Its Christmas Eve again and I just borrowed a book from the public library about the most famous Christmas Eve ever . . . since the original one two thousand years ago. In 1914, on Christmas Eve, a truce was called between the English, French and German soldiers at certain parts of the Western Front. They stopped shooting each other, exchanged cigarettes, wine and sausages, played football, sang songs, and took photos with each other. Heres a few quotes and images that stuck out to me in the book "Meeting in No Man's Land: Christmas 1914 and Fraternization in the Great War", Faro, Brown, Cazals and Mueller.
"I was standing on the firestep, gazing out towards the German line and thinking what a very different sort of Christmas Eve this was from any I had experienced in the past . . .
There had been no shooting from either side since the sniper's shot that morning, which had killed a very popular young soldier in our company named Bassingham. But this was not at all unusual.

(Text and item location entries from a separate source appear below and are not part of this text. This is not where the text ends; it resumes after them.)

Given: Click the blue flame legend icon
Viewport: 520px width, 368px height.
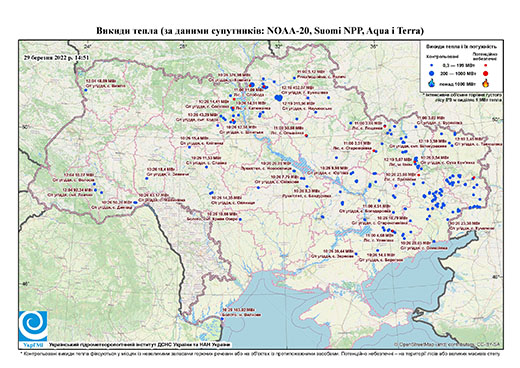Looking at the screenshot, I should coord(431,83).
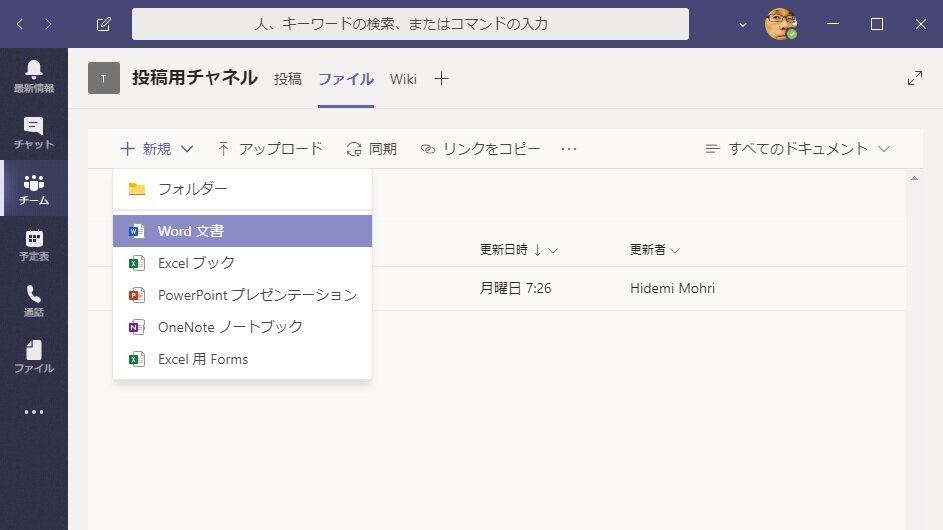Open the すべてのドキュメント view dropdown
The width and height of the screenshot is (943, 530).
[797, 149]
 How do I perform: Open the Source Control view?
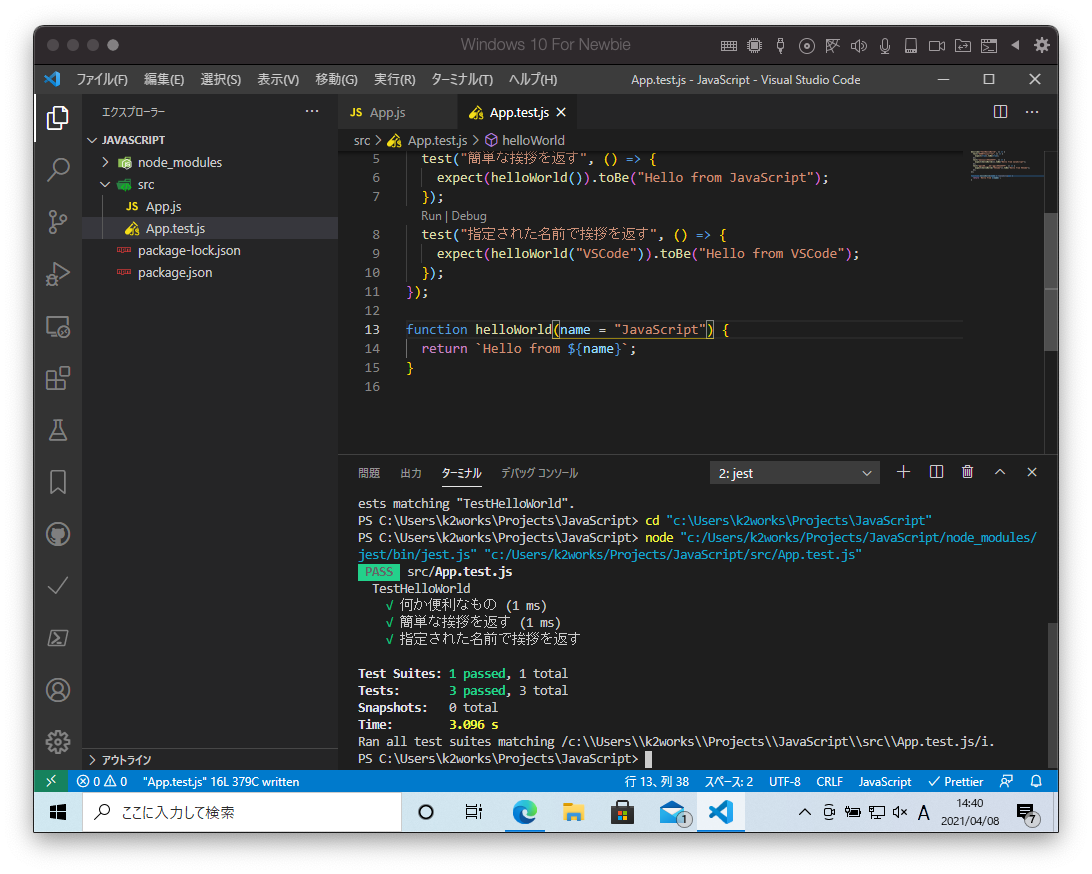58,221

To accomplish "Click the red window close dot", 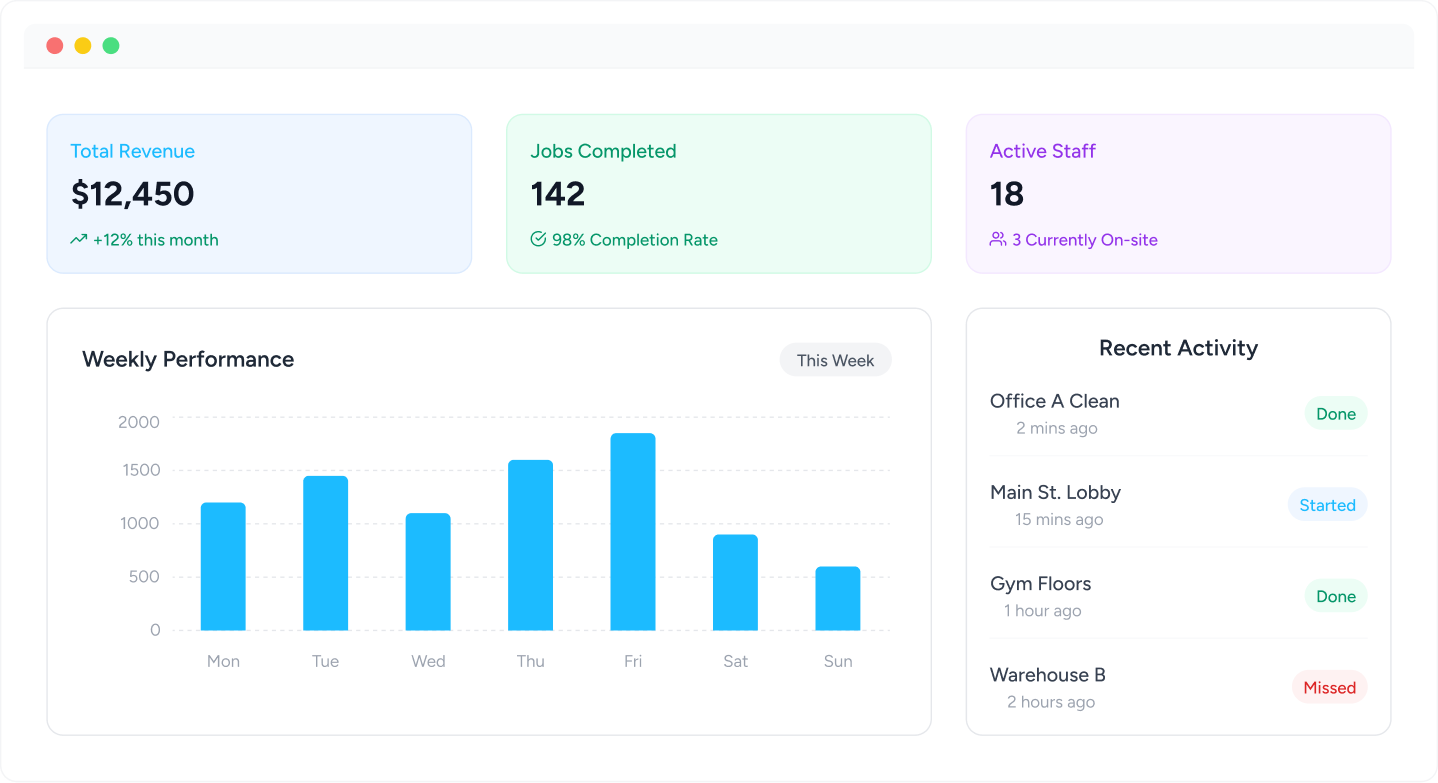I will tap(55, 46).
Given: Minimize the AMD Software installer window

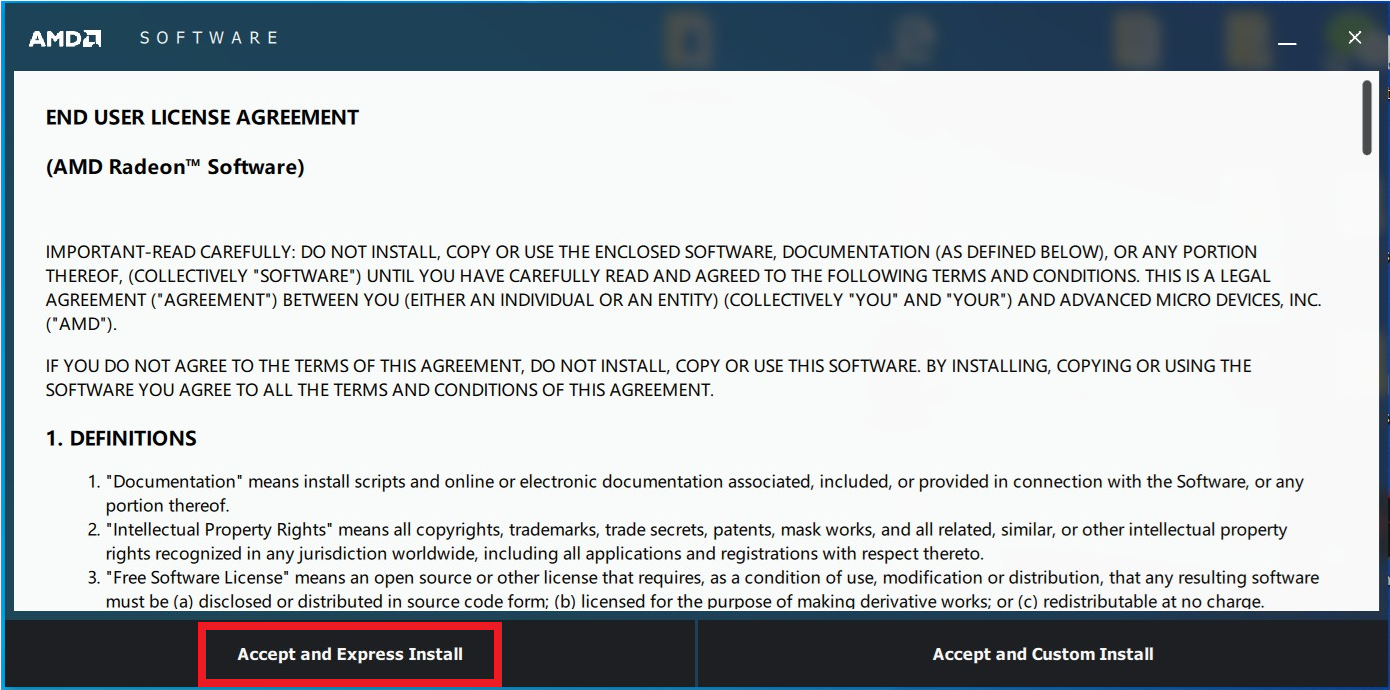Looking at the screenshot, I should (1287, 39).
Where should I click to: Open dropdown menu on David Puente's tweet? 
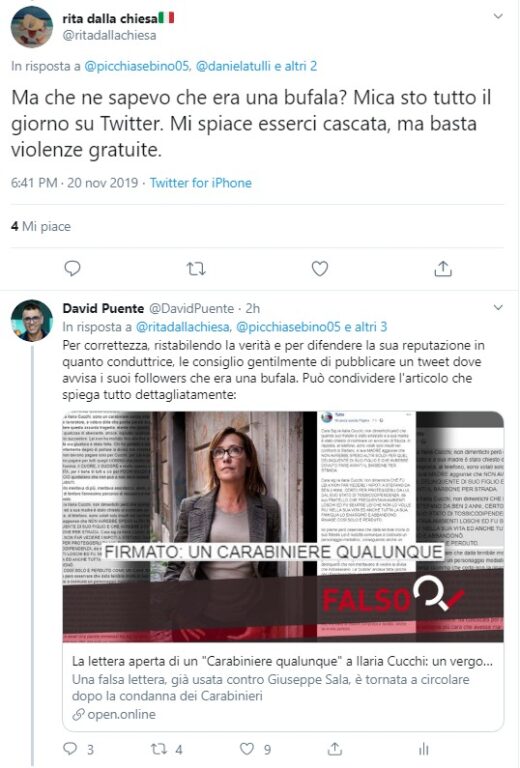498,308
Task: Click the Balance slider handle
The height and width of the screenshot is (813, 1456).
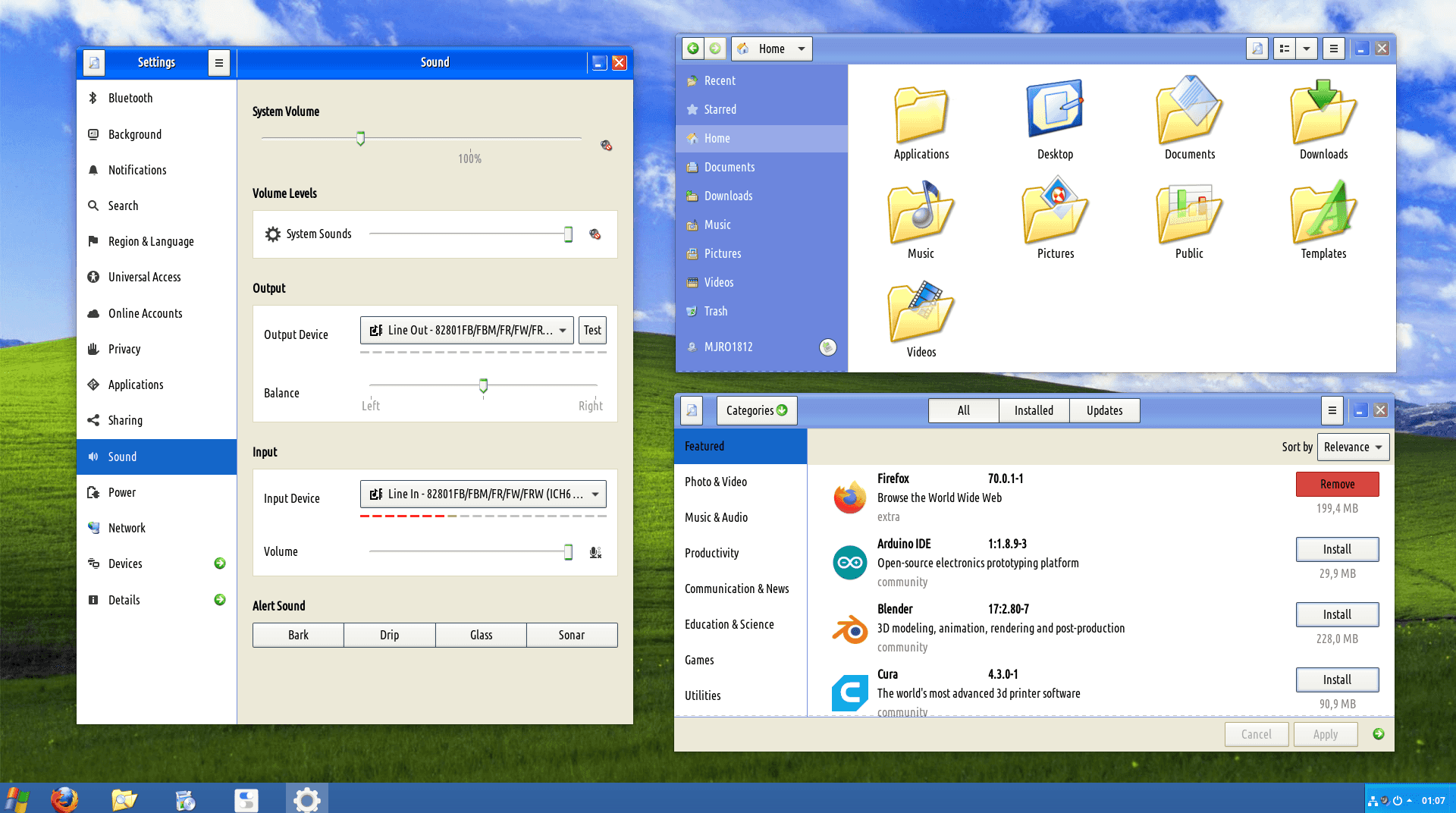Action: pos(483,385)
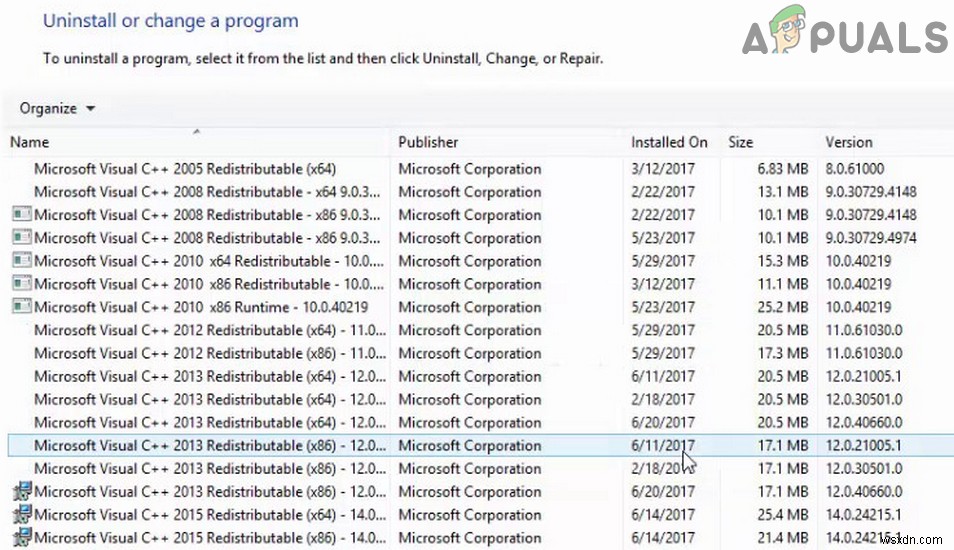The width and height of the screenshot is (954, 550).
Task: Click installer icon of 2013 x86 version 12.0.40660.0
Action: point(22,491)
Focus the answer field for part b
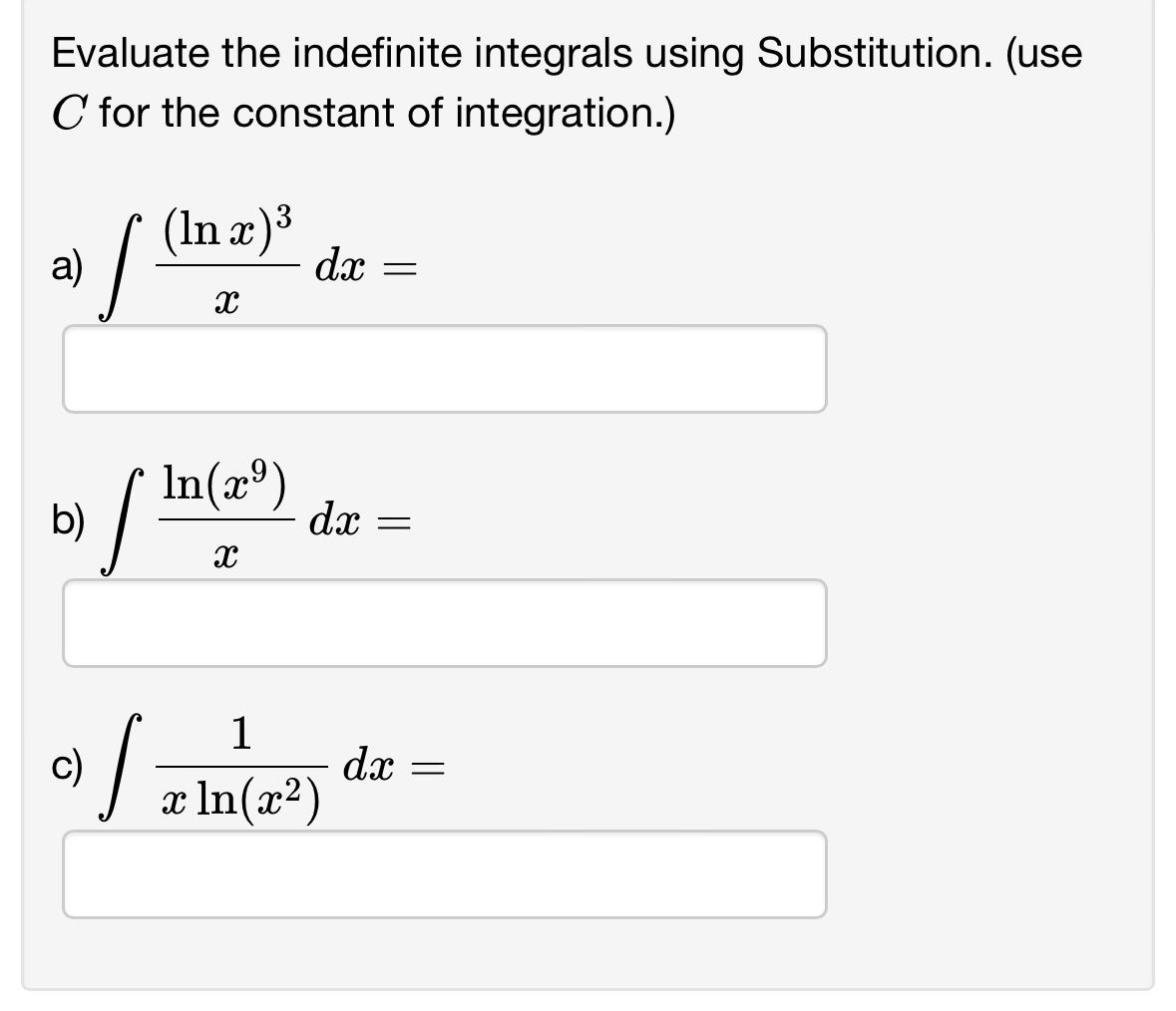 coord(445,623)
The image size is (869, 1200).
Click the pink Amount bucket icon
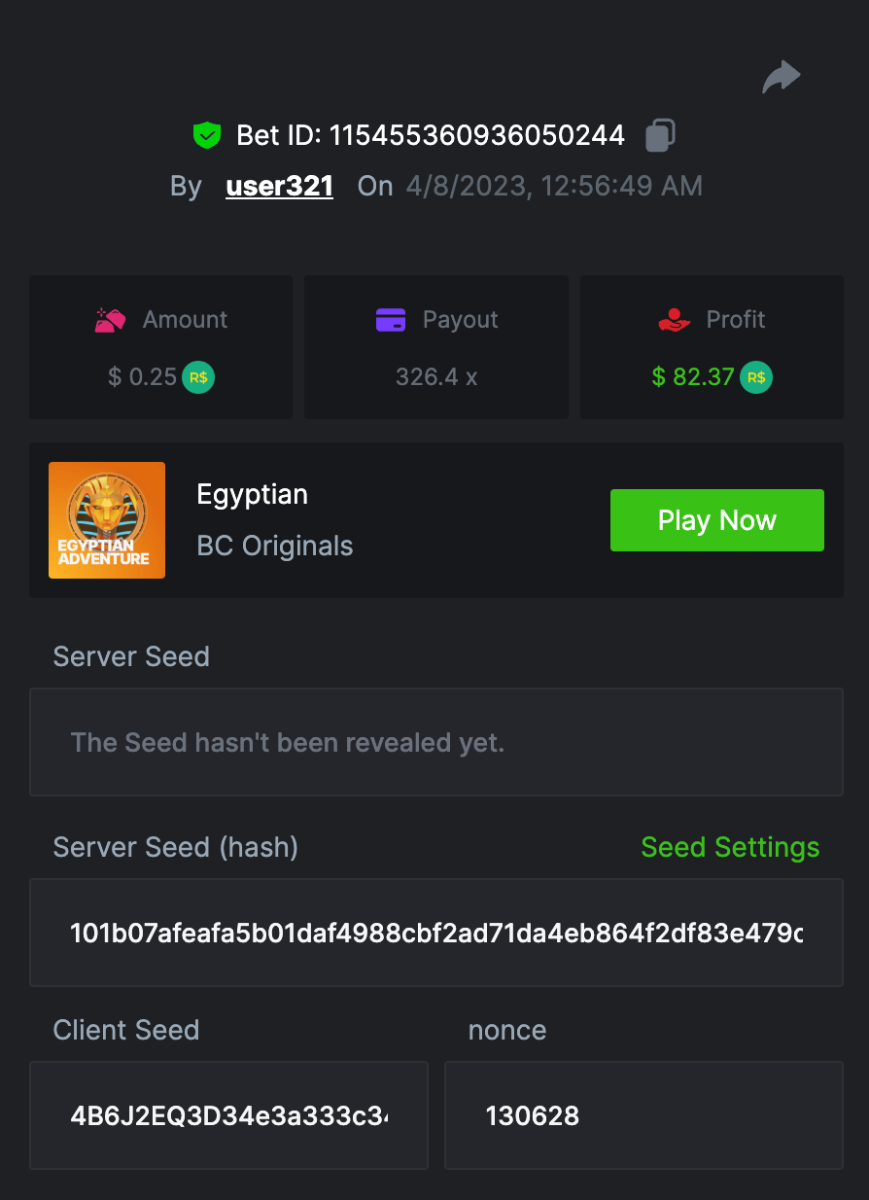110,320
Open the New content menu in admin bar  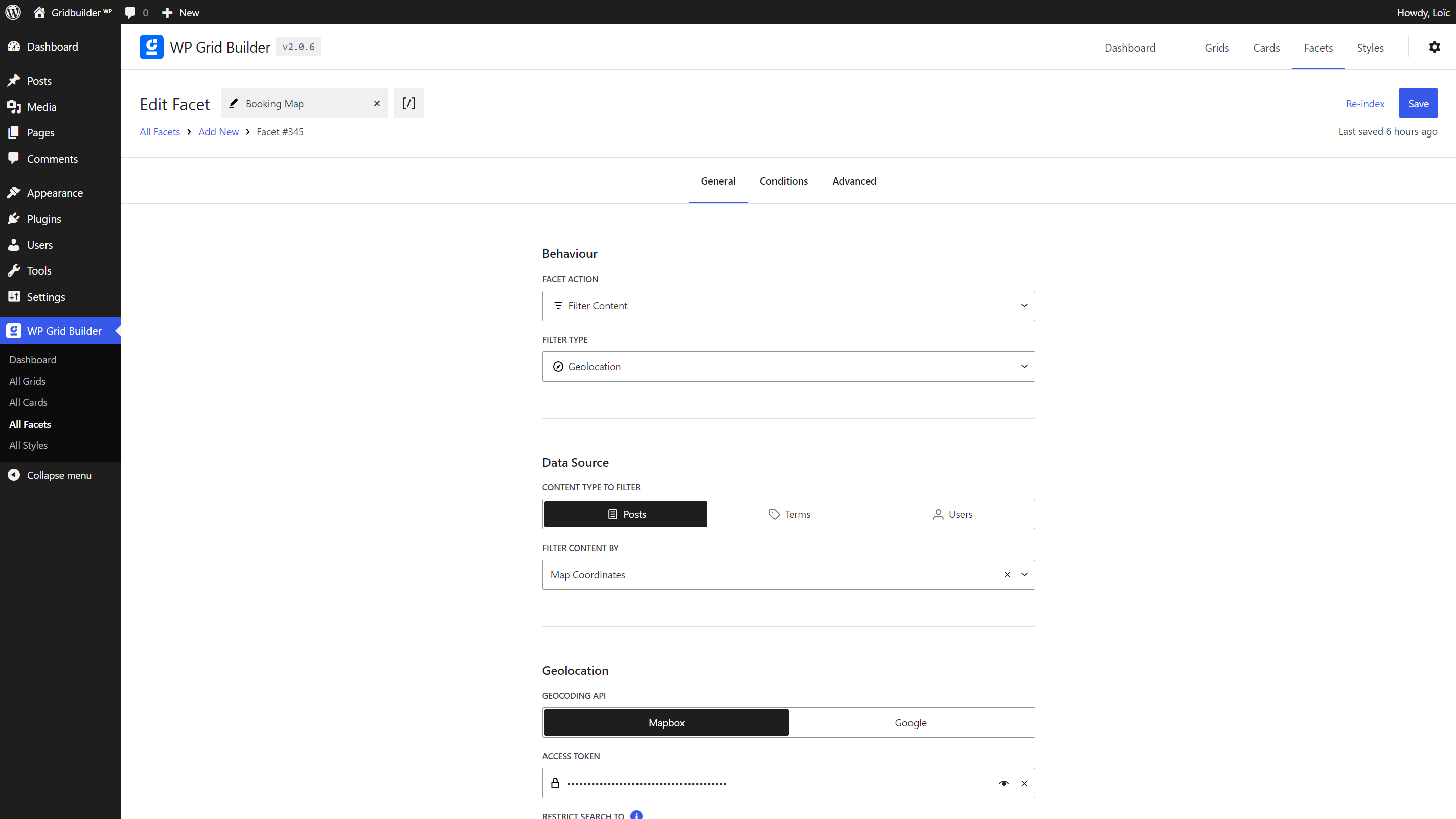coord(180,12)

Then suddenly, lights began to appear along the German parapet, which were evidently Christmas trees, adorned with lighted candles, which burnt steadily in the still frosty air! Other sentries had, of course, seen the same thing, and quickly awoke those on duty, asleep in the shelters, to "come and see this thing, which had come to pass". Then our opponents began to sing "Stille Nacht, Heilige Nacht". This was actually the first time I heard this carol, which was not then so popular in this country as it has since become. They finished their carol and we thought that we ought to retaliate in some way, so we sang "The First Nowell". And when we finished, they all began clapping; and then they struck up another favourite of theirs "O Tannenbaum". And so it went on. First the Germans would sing one of their carols and then we would sing one of ours, until we started up "O Come All Ye Faithful" the Germans immediately joined in singing the same hymn to the Latin words "Adeste Fidelis". And I thought, well, this is really a most extraordinary thing - two nations both singing the same carol in the middle of a war." Rifleman Graham Williams, page 29
"Thus, amid the bitter realities of trench warfare, with all its squalor, a Christmas song had worked a miracle and had thrown a bridge from man to man." German Crown Prince Wilhelm
"There has been a certain friendliness between our men and the Germans in the trenches. Christmas Day was looked on mutually as a peace day and both sides went out freely in front of their trenches and buried the dead which were still lying out in the fire-swept zone - Germans looked very clean and smart - Put on their best clean clothes for the occasion I fancy - They conversed freely and exchanged cigarettes . .. " Lieutenant General Sir Henry Rawlinson, Dec 27th.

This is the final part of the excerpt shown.